Whoever came up with the saying, “I slept like a baby last night” probably didn’t have a baby. Similarly, as I read somewhere recently, whoever said “don’t cry over spilled milk” probably never breastfed.
- You’ve made me realize that not all cries are created equal.
- You’ve taught me what it means to be totally responsible for another human being 24/7. I used to think my Gramz was being insensitive when she would say: “Your life is not your own when you have a child.” Now I understand what she meant.
- You’ve motivated me to set boundaries as a working mom — to stay focused at work and be fully present with you and your dad at home — so that I can fulfill both roles.
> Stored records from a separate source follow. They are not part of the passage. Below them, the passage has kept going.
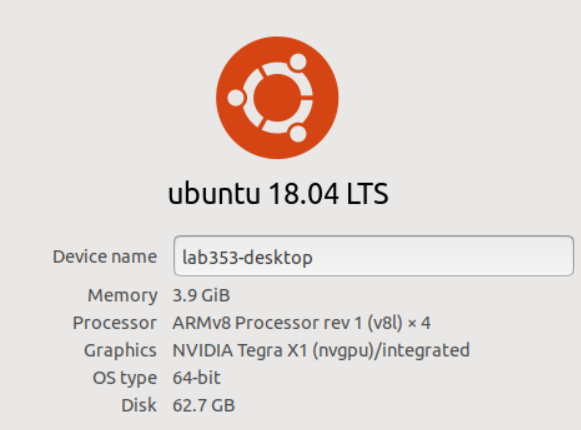Click the Graphics label
Screen dimensions: 581x430
(x=120, y=351)
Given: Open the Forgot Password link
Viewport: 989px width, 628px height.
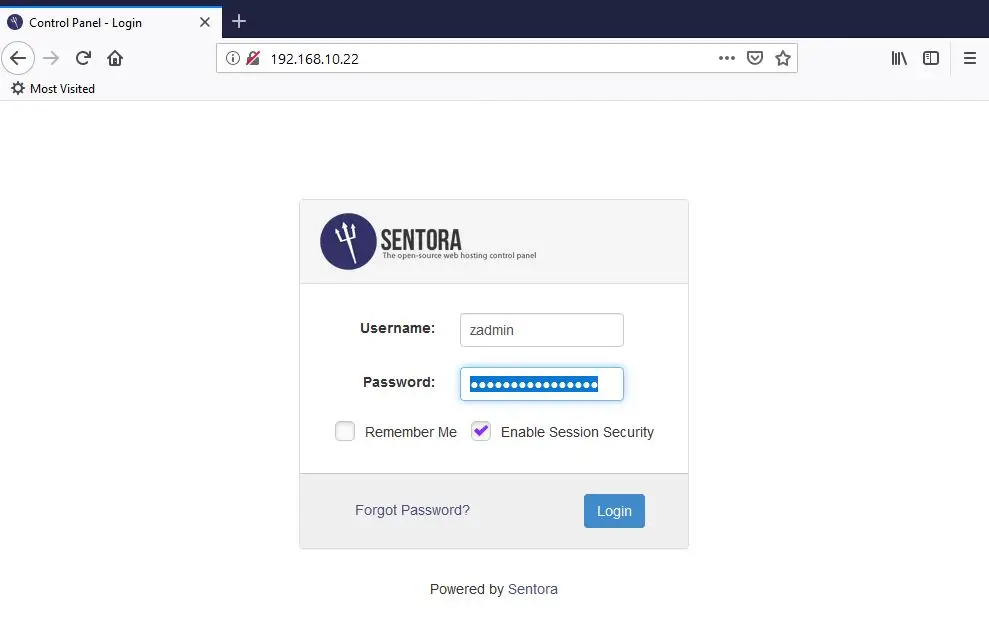Looking at the screenshot, I should [412, 510].
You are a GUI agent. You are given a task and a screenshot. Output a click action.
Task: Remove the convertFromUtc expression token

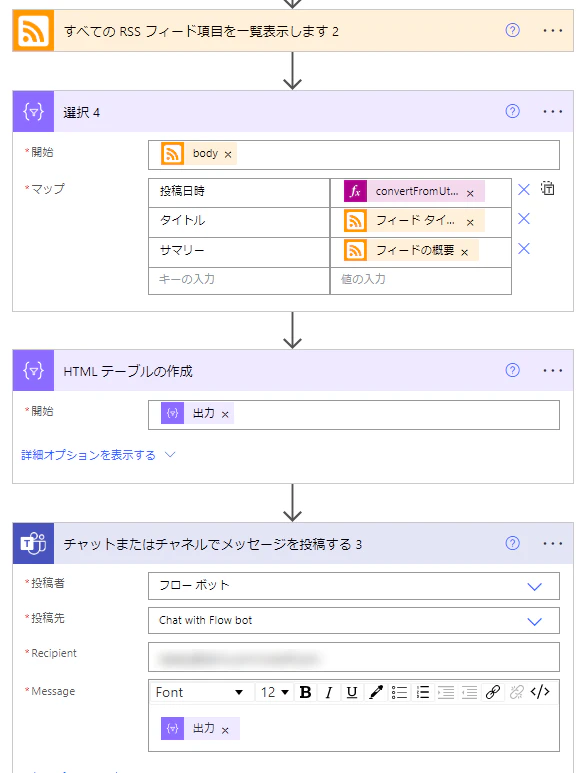coord(470,194)
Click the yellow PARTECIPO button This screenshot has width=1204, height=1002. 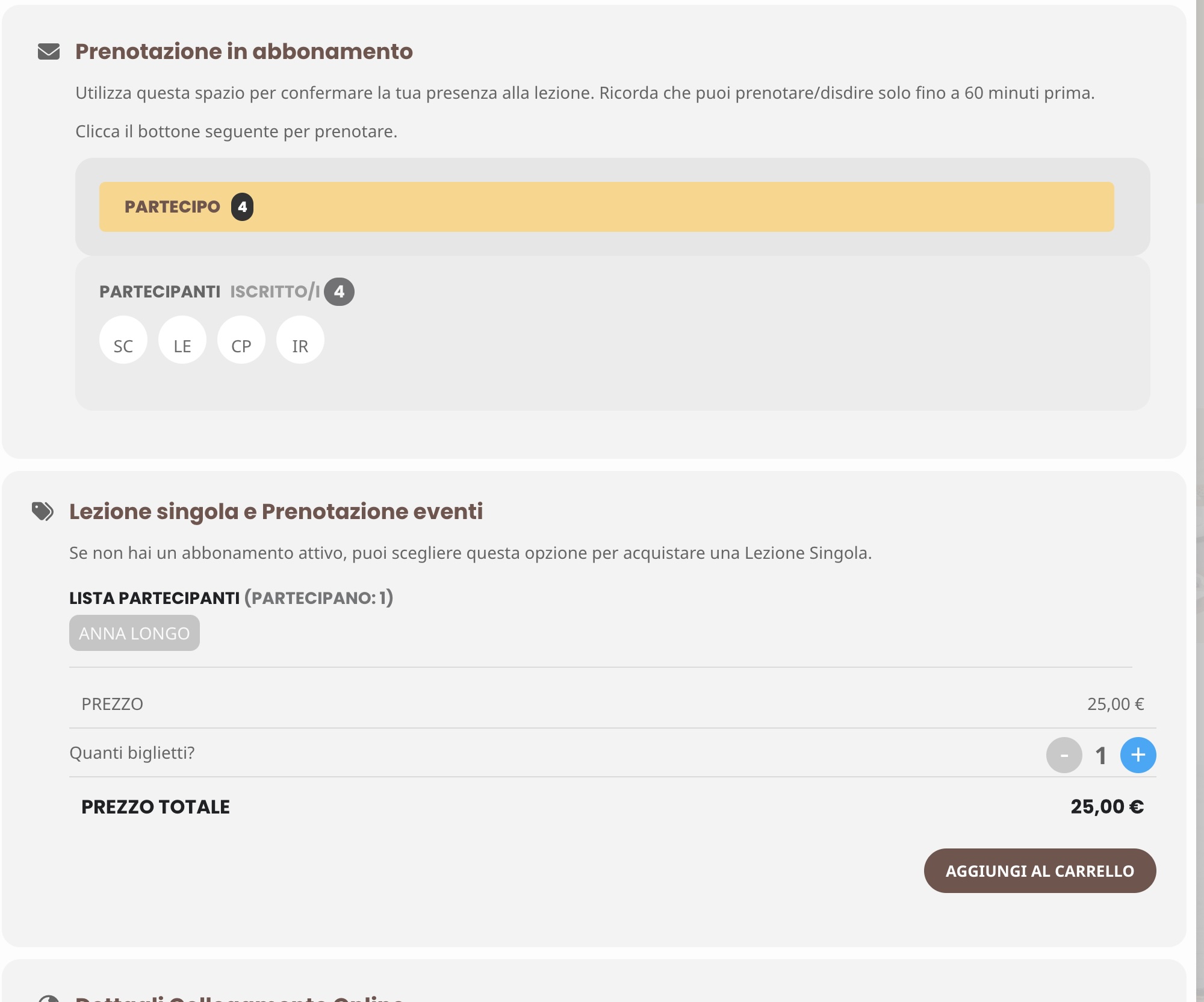pos(607,207)
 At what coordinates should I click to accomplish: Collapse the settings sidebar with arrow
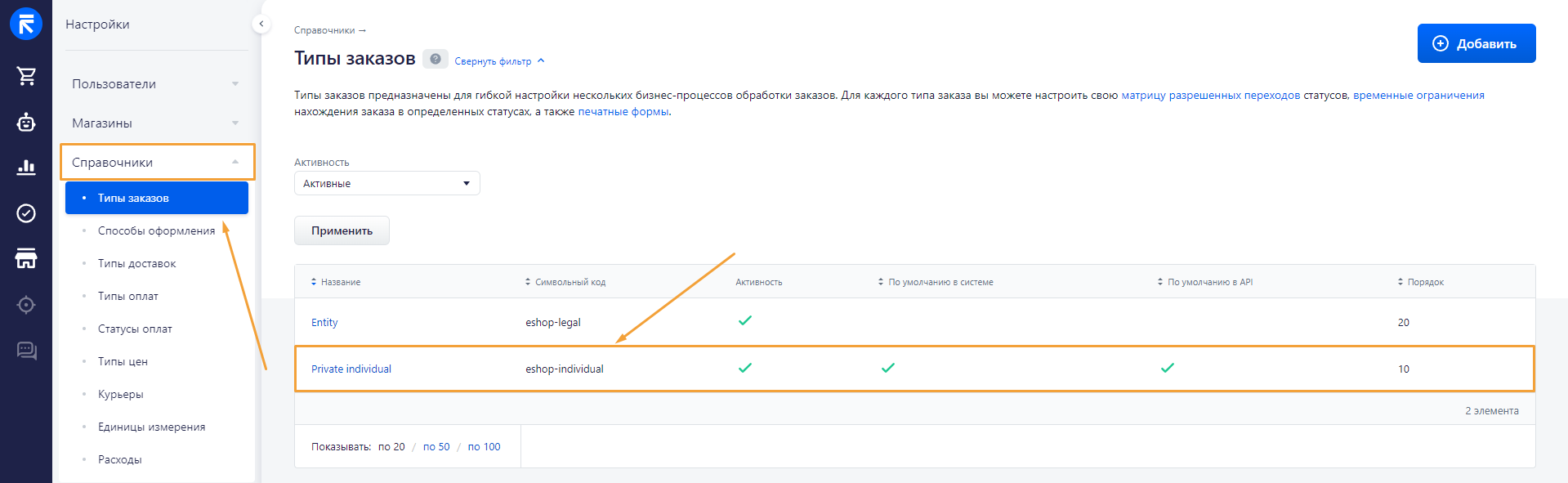coord(261,24)
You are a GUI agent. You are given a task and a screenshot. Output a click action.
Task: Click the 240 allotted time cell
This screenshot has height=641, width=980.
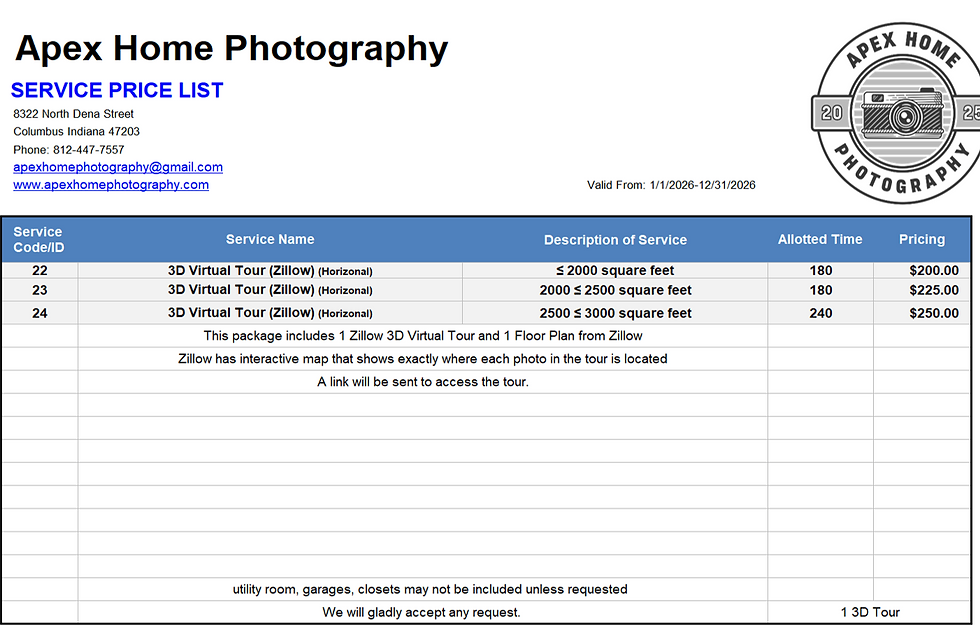821,313
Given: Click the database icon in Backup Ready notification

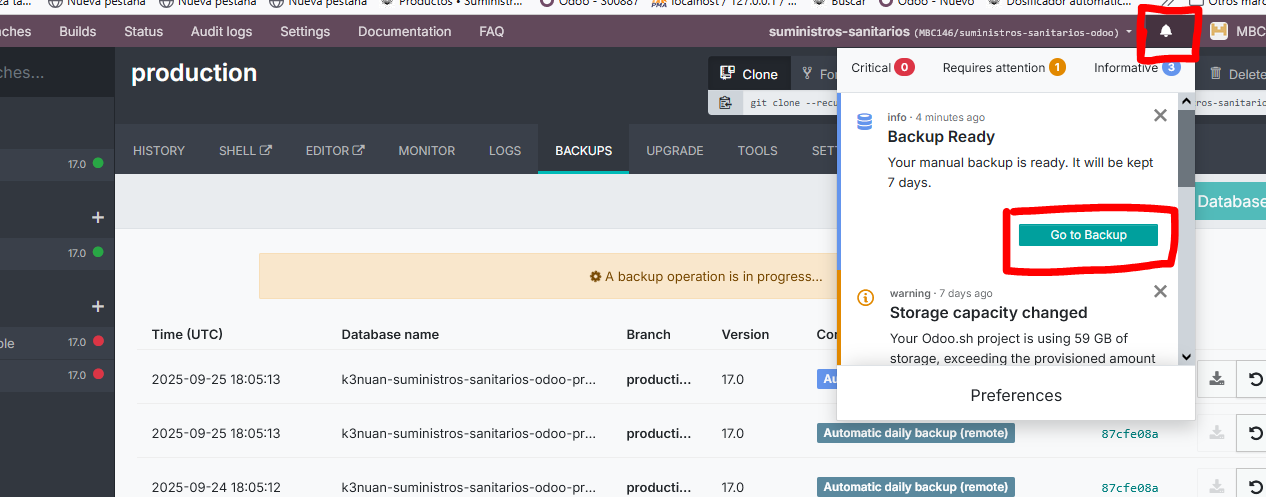Looking at the screenshot, I should point(864,122).
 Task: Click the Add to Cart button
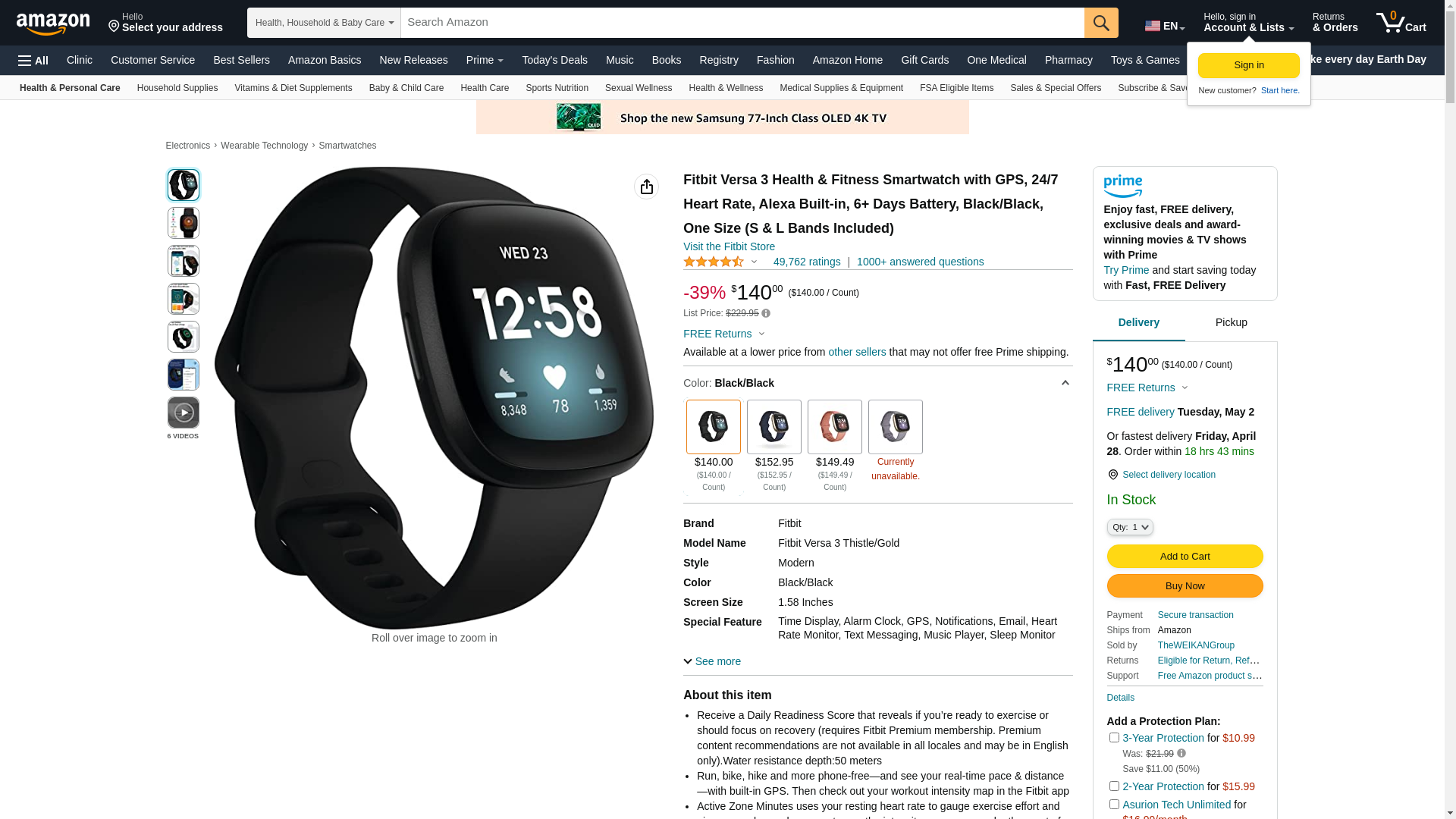point(1185,557)
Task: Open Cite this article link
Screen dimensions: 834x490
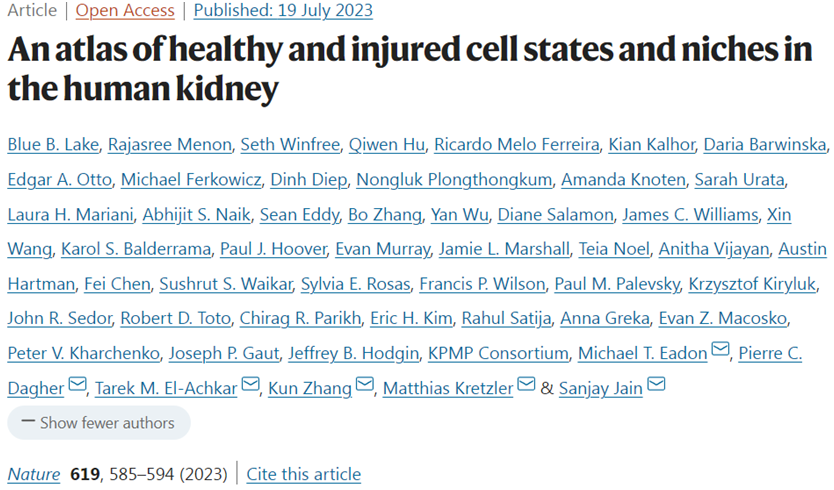Action: 303,474
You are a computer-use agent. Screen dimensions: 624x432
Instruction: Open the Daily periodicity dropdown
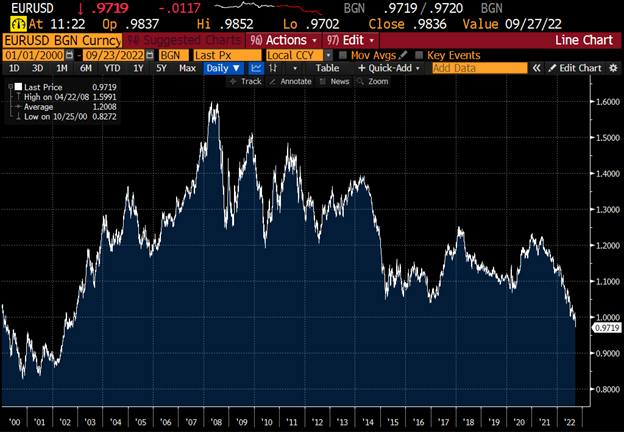point(222,68)
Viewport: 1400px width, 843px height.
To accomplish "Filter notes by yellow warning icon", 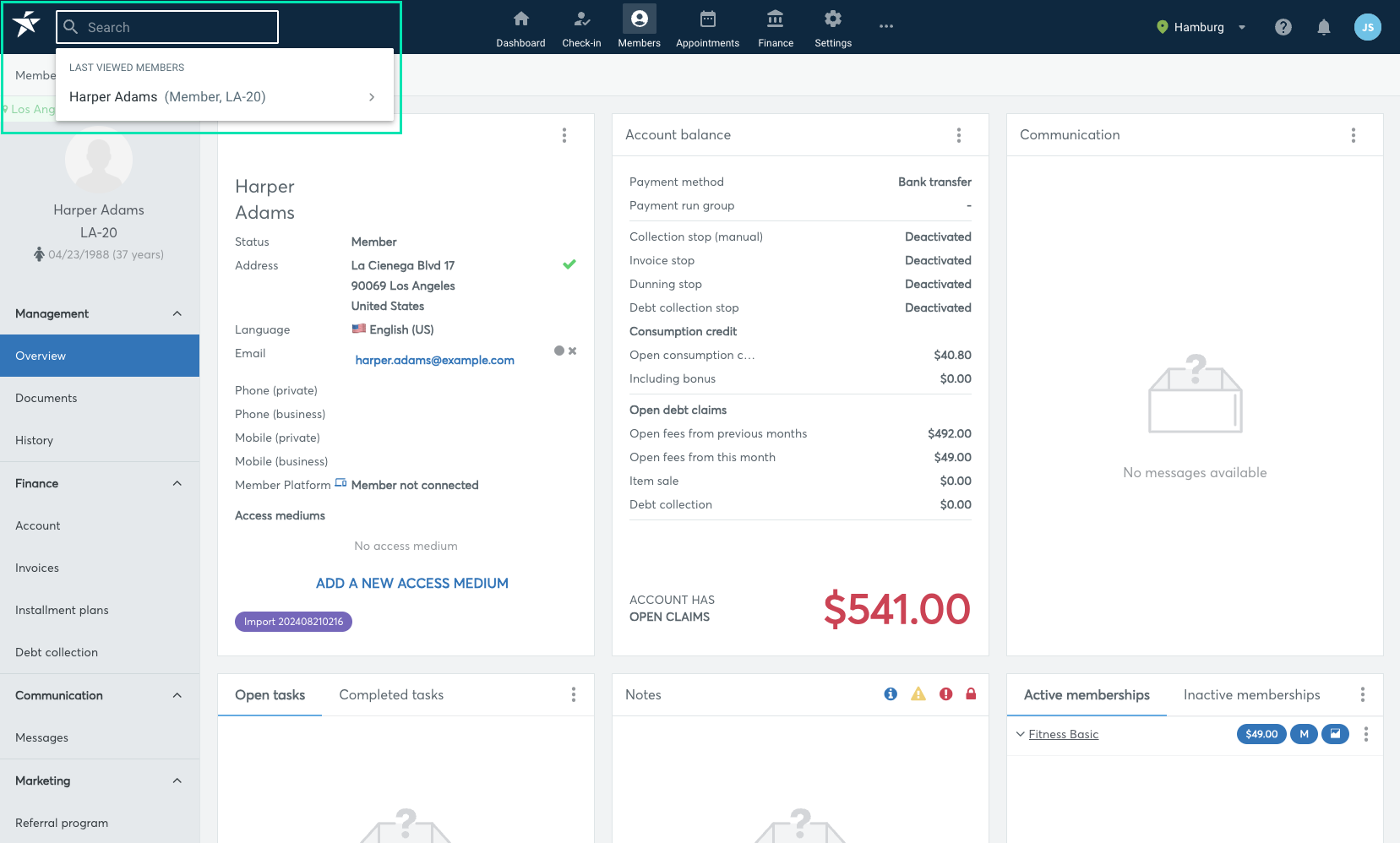I will pyautogui.click(x=918, y=694).
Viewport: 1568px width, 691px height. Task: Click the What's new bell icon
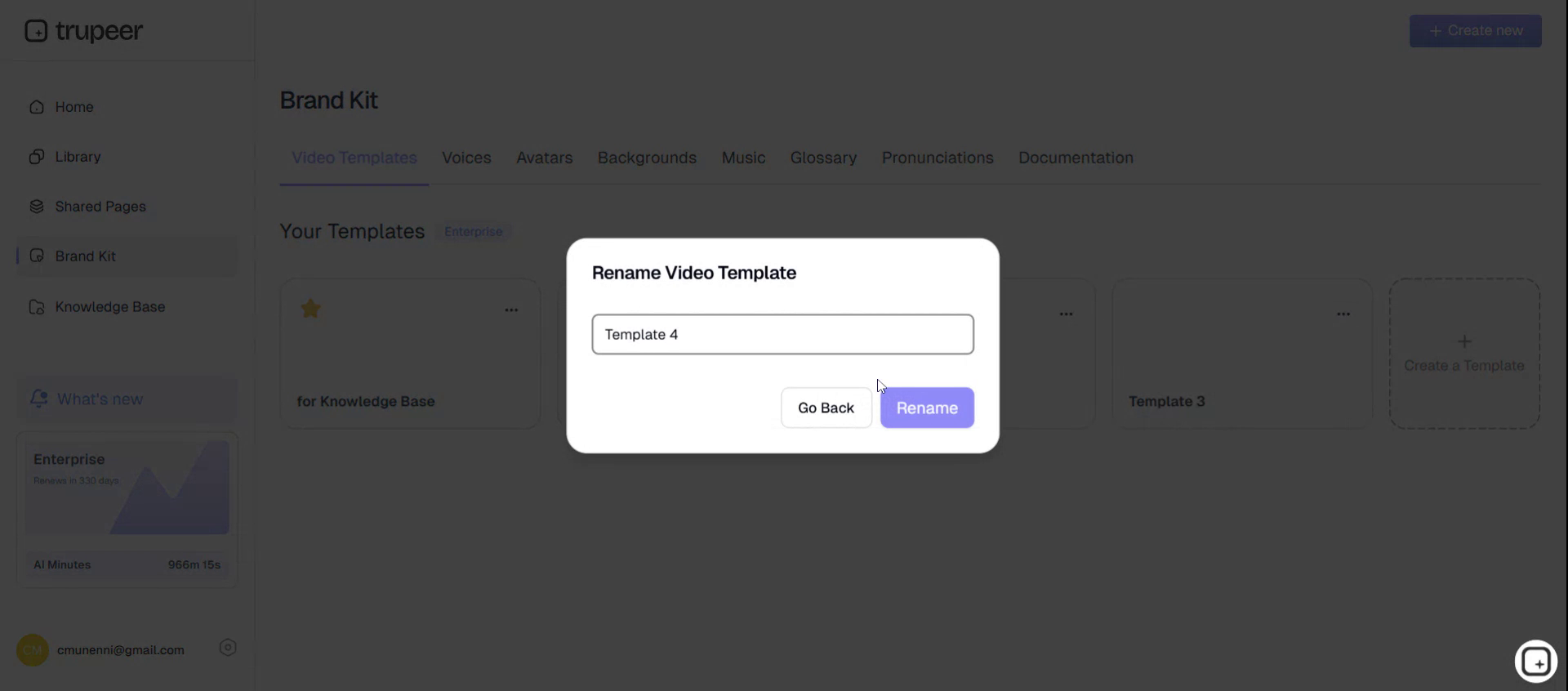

I don’t always succeed, but I’m trying.
- You’ve given me a confidence boost by showing me I’m capable of calming you down and making you smile. Nurturing you didn’t come naturally at first, but now it’s second nature.
- You’ve helped my heart grow. Every time I see your dad care for you, I’m reminded of why I fell in love with him. (I’ll probably embarrass you with my cheesiness as you grow older. Just remember it’s fine to be cheesy as long as you’re genuine, too.)
- You’ve deepened my appreciation for silence and the rare moments when I have uninterrupted time to myself.
- You’ve taught me that it’s ok to mourn the loss of free time, date nights, and sleep when you’re a new mom. More importantly, you’ve shown me that not all losses are tragic or permanent — and that what we gain is often far better than what we lose.
With you in my life, sweet Madelyn, I’ve gained so much. I have so many reasons to feel grateful this Mother’s Day — and every day. Time with you and dad is always cause for celebration.